→ What is being asked:
Going line by line through the entries, count those containing "name" and state only the result.

=== Excerpted data ===

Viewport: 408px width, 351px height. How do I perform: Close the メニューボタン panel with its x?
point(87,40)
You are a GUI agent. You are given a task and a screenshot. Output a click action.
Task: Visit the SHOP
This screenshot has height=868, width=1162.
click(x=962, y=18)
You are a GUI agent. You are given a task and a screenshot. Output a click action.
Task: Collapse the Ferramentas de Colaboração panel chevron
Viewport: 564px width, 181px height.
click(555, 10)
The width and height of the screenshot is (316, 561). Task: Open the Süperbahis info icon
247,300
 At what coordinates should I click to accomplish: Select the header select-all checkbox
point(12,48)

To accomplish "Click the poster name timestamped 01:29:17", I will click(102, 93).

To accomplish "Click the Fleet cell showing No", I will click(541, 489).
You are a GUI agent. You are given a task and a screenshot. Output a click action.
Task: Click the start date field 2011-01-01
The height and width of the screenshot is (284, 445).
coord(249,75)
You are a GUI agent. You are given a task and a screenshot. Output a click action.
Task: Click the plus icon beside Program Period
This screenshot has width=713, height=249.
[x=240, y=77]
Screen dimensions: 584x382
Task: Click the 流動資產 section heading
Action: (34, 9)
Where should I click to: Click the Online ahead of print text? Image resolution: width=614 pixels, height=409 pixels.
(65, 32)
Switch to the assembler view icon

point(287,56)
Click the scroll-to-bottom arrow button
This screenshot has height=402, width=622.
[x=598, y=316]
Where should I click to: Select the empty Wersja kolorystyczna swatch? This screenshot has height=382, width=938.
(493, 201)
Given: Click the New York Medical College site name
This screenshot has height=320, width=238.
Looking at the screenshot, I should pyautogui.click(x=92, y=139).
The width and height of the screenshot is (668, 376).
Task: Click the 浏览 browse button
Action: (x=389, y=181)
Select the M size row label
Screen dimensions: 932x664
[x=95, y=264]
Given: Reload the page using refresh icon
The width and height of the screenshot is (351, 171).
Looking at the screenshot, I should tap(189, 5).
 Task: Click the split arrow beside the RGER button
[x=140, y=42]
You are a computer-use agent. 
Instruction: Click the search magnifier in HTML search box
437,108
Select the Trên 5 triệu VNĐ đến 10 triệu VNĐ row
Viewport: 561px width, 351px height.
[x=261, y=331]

===

→ Exercise result:
2